Margyricarpus pinnatus: ripening of the fruits was influenced by fragment area (X2 = 303.491, P < 0.0001). Plants in the continuous grassland showed fruit earlier ripening compared to those growing in grassland fragments of all sizes (Fig. 5). No significant differences were detected between the fragment areas with respect to the number of flowers (H = 3.22, P = 0.5209) and the number of fruits (F = 0.60, P = 0.6688).
Germination of seeds collected in the field
Fragment area influenced germination in both species (S. pampeanus: H = 9.85, P = 0.0346; M. pinnatus: H = 8.76, P = 0.05).
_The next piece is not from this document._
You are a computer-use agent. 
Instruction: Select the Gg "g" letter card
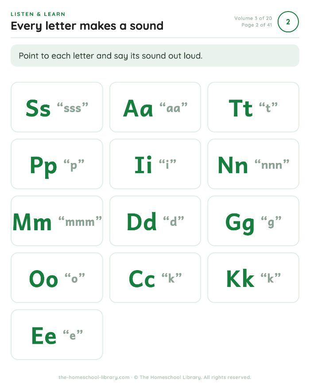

In the case of S. pampeanus, the seeds from plants that grew in the continuous grassland had the highest percentage of germination (75%), statistically higher only from those produced by plants of the 1 ha fragments, that were associated to the lowest germination percentage recorded (52%; Fig. 6a). In the case of M. pinnatus, seeds from plants that grew in the continuous grassland also had the highest germination percentage (72%), significantly higher than those that from plants of the smallest fragments (50%; Fig. 6b).
Fragment area also influenced the average germination time (S. pampeanus: F = 13.25, P < 0.0001; M. pinnatus: F = 3.04, P = 0.0361). In the case of S. pampeanus, seeds from the continuous grassland and from larger fragments (2.5 ha) had a shorter mean germination time (10 days) compared to those from the other grassland fragments analyzed (15 days; Fig. 7a). The seeds of M. pinnatus that were produced by plants in the smallest fragments (0.1 ha) had a longer mean germination time (28 days) than those from bigger fragments and from the continuous grassland (19 days; Fig. 7b).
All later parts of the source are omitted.